Comprehensive Resource Center for the Military Justice Improvement Act


Over the last two years, there has been a stream of national headlines and new investigative reports exposing the military’s failure to combat sexual assault in the ranks and/or provide a military justice system that holds assailants accountable in order to maintain good order and discipline. Despite incremental reforms passed in the last two National Defense Authorization Acts (NDAA), and a sharp focus on the issue of military sexual assault in Congress, the latest Pentagon survey found that 62 percent of women who reported being sexually assaulted experienced retaliation. The amount of retaliation remains unchanged from 2012, while the estimated number of unwanted sexual contacts remains at 2010 levels – an average of 52 new cases every day.

The latest FY 2014 SAPRO report by the Defense Department shows military leaders failing at its mission of “zero tolerance” for sexual assault first stated over twenty years ago. The report showed that 75 percent of the men and women in uniform who have been sexually assaulted lack the confidence in the military justice system to come forward and report the crimes committed against them. It also showed a current climate where 76 percent of servicewomen and nearly half of servicemen said sexual harassment is common or very common. A climate where supervisors and unit leaders were responsible for sexual harassment and gender discrimination in nearly 60 percent of all cases demonstrates a system deeply in need of further reform before there can be trust in the chain of command.
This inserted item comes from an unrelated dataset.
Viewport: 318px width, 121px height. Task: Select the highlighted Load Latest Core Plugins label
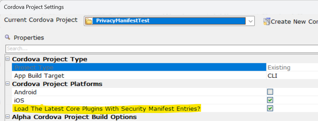(107, 109)
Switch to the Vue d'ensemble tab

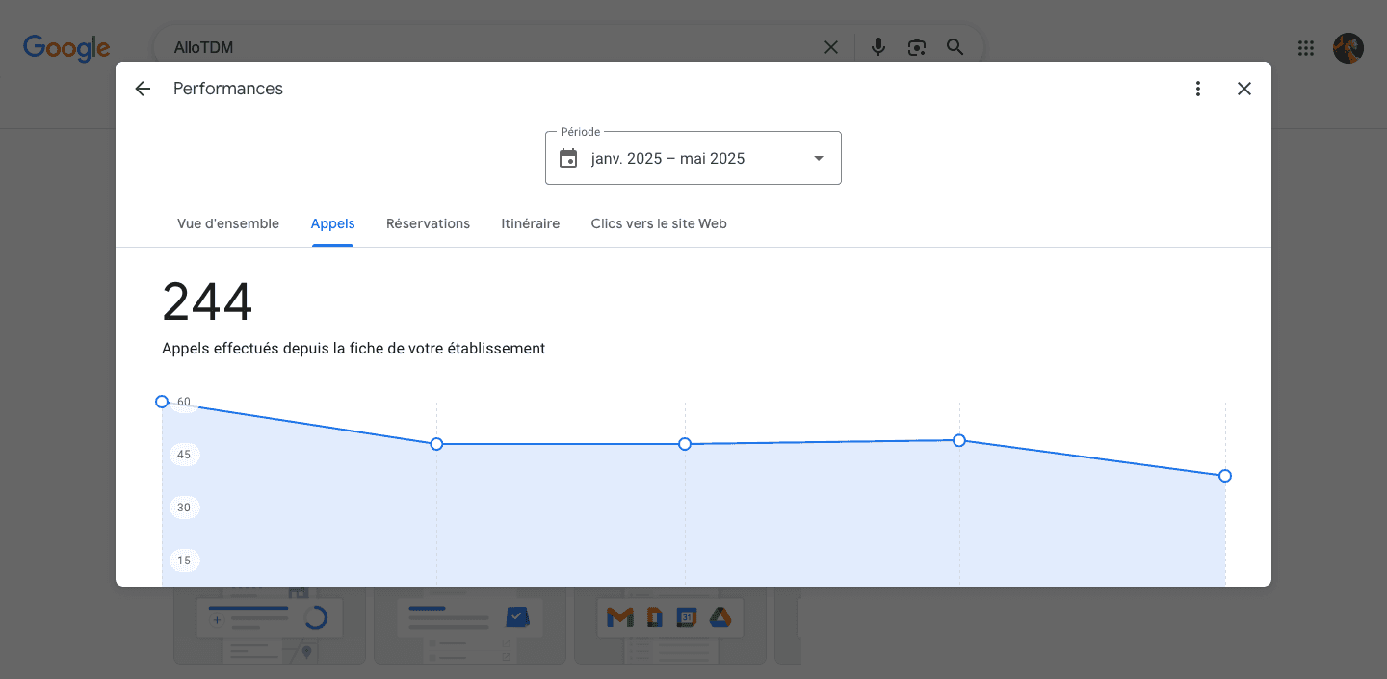coord(228,223)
Additionally, Senator Gillibrand and Human Rights Watch (HRW) independently released recent reports that demonstrate how poorly survivors are treated and how few rapists are ever punished. HRW found that service members who reported a sexual assault were 12 times more likely to suffer retaliation than see their offender, if also a service member, get convicted for a sex offense. Our own investigation found a case of a high school girl who reported being raped by a service member and reported to her guidance counselor being found “not credible” despite her alleged perpetrator, and not her, having been found to have lied to investigators. We found another case where the investigative officer said they had enough evidence to move to trial with testimony from three victims, but the commander discharged the potential rapist to the public in lieu of a court martial. Our report found that nearly half of the survivors who reported a sexual assault declined to move forward with the military justice process. The Human Rights Watch’s report is available here. Senator Gillibrand’s report is available here.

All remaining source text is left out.